Bușoi's first elected office was as a member of the General Council of Bucharest, where he sat from May to December 2004. At the 2004 legislative election (following which his former boss Tăriceanu, by then PNL president, became Prime Minister), he won a seat in the Chamber of Deputies, where he sat on the health and family committee and formed part of the Romanian Parliament's delegation to the Assembly of the Western European Union. While there, he worked on legislation to end mandatory military service, as well as on education-related issues.

===Member of the European Parliament===
In April 2007, following the resignation of Adrian Cioroianu to become Foreign Affairs Minister, Bușoi replaced him as an MEP. Following a by-election that November, he was elected an MEP and resigned his Chamber seat. He was re-elected at the June 2009 European Parliament election. In the parliament, he was a member of the Committee on Internal Market and Consumer Protection. In this capacity, he served as the Parliament's rapporteur on the reform of the European Single Market.

In June 2013, Bușoi was named head of Romania's National Health Insurance Fund, subsequently resigning from the European Parliament. He resigned from this office in early 2014, when the PNL left the governing coalition. At that year's May European Parliament election, Bușoi won a new term as an MEP.

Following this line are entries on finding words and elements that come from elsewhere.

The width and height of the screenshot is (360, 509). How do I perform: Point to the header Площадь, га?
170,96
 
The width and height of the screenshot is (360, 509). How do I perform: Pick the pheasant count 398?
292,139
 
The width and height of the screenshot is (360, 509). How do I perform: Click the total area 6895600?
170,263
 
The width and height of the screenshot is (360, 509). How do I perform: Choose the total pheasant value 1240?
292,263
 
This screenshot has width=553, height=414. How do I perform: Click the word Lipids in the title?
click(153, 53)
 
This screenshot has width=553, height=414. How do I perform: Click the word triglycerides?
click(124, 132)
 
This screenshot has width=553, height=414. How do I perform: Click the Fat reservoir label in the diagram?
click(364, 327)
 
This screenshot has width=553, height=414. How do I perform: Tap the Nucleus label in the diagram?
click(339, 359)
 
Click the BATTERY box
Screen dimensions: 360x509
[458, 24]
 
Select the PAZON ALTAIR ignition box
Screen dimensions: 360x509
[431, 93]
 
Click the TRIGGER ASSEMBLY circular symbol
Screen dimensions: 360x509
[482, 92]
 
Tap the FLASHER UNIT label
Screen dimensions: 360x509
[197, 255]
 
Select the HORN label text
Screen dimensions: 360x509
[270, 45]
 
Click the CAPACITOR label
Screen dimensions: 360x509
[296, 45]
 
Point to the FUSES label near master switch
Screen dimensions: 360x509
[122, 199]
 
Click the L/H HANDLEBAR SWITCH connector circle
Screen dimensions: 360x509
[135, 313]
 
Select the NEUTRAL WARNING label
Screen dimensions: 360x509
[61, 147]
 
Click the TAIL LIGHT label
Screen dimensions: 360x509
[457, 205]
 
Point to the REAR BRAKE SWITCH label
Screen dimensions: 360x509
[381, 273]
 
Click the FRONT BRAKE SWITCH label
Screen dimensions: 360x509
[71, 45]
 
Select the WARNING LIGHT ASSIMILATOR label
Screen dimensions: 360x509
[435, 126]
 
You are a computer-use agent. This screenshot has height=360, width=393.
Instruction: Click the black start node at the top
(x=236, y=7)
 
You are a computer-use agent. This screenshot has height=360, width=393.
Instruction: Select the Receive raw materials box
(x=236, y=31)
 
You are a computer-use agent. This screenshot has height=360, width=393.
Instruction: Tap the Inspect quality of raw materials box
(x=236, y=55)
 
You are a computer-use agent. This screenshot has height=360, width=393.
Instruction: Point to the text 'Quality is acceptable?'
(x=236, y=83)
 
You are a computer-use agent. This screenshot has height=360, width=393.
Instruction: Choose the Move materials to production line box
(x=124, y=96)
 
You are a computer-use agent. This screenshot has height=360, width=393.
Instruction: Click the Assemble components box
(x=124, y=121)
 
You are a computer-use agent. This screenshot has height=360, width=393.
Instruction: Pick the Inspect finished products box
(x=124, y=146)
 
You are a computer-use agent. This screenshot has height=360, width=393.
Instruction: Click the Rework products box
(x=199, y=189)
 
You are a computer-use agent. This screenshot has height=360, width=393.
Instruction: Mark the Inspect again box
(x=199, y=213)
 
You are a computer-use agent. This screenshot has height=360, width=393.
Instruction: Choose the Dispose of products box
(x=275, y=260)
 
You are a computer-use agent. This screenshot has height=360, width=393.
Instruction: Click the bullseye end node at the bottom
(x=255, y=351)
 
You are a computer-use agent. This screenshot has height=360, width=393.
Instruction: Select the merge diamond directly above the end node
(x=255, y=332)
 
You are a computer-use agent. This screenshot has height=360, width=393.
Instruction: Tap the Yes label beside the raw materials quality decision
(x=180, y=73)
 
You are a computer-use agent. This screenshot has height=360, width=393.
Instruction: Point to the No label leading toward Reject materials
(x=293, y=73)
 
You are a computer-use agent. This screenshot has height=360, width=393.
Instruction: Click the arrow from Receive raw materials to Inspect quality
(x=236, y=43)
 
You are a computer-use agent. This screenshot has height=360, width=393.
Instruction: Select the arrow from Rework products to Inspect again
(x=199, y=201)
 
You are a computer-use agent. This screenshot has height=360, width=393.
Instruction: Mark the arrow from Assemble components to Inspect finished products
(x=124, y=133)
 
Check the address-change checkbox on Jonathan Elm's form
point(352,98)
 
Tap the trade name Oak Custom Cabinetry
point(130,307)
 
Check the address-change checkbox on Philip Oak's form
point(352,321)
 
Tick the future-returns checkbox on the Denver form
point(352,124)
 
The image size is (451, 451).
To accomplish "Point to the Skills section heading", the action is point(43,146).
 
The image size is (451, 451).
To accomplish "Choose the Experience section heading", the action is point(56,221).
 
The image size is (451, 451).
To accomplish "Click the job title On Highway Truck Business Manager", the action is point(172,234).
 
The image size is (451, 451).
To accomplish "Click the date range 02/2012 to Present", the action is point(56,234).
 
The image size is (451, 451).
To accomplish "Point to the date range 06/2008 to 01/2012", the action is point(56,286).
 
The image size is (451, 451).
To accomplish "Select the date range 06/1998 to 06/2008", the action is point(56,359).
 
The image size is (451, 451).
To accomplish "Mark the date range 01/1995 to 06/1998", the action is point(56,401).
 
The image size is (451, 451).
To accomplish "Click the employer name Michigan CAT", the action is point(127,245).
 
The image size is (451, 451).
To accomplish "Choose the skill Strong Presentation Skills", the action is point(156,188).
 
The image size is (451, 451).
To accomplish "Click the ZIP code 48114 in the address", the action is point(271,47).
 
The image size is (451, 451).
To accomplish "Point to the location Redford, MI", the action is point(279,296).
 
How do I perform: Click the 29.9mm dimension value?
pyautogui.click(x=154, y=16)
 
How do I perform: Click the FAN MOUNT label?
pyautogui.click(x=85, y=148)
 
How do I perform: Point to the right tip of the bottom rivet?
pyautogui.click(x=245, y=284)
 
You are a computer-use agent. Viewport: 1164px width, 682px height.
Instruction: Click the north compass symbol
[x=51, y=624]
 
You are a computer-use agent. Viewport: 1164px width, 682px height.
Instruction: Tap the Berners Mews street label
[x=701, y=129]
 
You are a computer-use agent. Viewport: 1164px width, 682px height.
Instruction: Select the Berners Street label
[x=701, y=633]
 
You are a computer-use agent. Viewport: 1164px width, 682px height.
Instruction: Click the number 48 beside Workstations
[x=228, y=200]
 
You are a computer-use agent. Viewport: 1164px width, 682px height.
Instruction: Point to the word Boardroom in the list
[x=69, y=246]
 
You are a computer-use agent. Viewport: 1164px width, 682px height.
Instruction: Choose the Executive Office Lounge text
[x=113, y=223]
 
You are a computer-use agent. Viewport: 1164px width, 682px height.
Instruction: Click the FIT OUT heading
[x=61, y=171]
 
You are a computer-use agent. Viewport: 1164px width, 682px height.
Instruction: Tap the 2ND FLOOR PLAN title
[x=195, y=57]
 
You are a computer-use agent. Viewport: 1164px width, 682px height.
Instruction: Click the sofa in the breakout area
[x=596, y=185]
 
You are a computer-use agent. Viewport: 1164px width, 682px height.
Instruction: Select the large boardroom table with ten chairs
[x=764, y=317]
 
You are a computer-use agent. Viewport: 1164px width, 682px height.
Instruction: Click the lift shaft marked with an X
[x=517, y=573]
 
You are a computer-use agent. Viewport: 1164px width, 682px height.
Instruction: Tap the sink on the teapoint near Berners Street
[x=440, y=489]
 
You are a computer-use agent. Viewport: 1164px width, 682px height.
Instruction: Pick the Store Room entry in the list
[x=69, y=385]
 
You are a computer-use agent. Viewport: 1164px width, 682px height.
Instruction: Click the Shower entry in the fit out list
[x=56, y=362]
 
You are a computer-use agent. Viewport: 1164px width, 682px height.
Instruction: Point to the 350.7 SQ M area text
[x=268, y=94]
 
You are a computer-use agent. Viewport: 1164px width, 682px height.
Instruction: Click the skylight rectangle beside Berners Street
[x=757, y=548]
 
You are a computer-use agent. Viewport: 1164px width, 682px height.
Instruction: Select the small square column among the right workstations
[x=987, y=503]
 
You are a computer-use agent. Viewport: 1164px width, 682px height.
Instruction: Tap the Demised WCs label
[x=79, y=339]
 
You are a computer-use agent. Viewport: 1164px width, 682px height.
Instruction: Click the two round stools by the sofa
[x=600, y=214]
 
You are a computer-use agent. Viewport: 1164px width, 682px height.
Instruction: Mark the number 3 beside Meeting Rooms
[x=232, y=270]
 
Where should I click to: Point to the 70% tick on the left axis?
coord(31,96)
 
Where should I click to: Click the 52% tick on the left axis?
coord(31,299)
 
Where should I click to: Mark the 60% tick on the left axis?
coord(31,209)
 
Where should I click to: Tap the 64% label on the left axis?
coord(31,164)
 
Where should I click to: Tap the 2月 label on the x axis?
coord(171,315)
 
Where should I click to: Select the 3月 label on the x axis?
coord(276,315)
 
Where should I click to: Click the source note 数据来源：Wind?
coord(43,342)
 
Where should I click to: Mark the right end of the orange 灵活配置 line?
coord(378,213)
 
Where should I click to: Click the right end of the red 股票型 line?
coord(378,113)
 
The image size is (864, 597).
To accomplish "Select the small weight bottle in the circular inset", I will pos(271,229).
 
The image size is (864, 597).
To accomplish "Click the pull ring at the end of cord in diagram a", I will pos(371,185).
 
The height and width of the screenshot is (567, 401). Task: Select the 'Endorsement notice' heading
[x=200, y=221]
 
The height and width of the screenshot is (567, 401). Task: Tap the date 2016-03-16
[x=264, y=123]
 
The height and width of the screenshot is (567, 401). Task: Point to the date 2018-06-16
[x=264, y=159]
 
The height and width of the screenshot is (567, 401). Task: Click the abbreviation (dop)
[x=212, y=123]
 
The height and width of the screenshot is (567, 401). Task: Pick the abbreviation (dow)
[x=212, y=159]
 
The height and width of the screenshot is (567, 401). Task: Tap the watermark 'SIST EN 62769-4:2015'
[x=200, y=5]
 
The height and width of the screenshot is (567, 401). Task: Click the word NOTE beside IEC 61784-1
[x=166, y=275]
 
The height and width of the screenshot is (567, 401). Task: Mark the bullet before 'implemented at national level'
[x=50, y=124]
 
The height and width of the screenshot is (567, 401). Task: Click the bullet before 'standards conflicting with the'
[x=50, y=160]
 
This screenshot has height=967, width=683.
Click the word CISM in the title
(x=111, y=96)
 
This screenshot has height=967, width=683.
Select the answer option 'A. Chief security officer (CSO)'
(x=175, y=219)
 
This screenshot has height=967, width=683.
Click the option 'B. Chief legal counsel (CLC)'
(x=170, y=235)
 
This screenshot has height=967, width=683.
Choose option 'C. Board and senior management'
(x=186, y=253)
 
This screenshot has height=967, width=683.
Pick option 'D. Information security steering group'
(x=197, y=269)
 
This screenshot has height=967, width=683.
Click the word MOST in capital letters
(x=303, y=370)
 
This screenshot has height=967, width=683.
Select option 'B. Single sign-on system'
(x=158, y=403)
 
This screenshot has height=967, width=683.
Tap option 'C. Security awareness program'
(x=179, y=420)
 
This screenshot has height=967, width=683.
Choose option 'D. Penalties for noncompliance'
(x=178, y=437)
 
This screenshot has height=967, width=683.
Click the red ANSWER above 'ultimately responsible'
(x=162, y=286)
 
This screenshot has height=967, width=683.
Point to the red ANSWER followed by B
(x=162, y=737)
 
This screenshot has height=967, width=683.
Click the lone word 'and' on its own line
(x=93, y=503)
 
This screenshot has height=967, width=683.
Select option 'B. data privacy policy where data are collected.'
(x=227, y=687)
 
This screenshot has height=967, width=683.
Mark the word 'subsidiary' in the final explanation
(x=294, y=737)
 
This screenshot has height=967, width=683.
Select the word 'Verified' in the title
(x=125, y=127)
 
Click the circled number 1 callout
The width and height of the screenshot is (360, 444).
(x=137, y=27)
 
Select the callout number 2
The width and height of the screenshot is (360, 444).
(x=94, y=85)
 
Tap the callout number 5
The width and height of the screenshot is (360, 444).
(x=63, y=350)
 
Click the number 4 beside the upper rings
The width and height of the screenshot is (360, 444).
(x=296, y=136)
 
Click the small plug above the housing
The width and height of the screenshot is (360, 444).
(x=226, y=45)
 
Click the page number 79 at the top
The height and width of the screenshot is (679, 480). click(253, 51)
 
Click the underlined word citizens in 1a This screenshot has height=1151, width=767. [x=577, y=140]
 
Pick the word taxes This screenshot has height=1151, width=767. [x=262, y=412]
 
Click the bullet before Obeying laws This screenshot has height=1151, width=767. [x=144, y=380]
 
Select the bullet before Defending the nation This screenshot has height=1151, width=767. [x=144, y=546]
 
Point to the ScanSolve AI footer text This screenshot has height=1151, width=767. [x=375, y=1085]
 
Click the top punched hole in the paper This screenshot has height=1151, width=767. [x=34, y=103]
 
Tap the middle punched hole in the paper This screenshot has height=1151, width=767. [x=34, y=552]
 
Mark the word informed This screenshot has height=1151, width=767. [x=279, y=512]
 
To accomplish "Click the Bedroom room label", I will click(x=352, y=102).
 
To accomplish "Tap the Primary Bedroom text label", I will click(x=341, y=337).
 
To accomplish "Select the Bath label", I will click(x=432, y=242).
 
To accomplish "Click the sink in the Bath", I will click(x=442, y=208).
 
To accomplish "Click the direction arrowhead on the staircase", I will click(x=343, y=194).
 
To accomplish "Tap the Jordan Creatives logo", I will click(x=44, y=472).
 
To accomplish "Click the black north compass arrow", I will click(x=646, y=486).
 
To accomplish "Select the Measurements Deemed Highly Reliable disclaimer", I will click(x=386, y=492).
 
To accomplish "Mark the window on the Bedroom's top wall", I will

In April 2017, Bușoi became head of the PNL's Bucharest chapter, being elected as the only candidate. The following month, he entered the race for the PNL's national presidency, which he lost to Ludovic Orban on a 78–21 margin. In June 2019, following the party's poor performance in the capital city at the European Parliament election, he resigned from the Bucharest chapter leadership. Bușoi himself won a new term as MEP, failed to do so in 2024.

==Other activities==
Since 2007, Bușoi has belonged to the governing board of the Institute for Liberal Studies in Bucharest, and from 1999 to 2002, he was founding president of the Youth for the 21st Century association in his native city. He is the author of Reforma liberală a serviciilor de educație în România ("Liberal Reform of Educational Services in Romania"; 2000) and of a 2008 guide to the Lisbon Treaty.

==Personal life==
In 2006 Bușoi married Georgiana, then a notary's intern.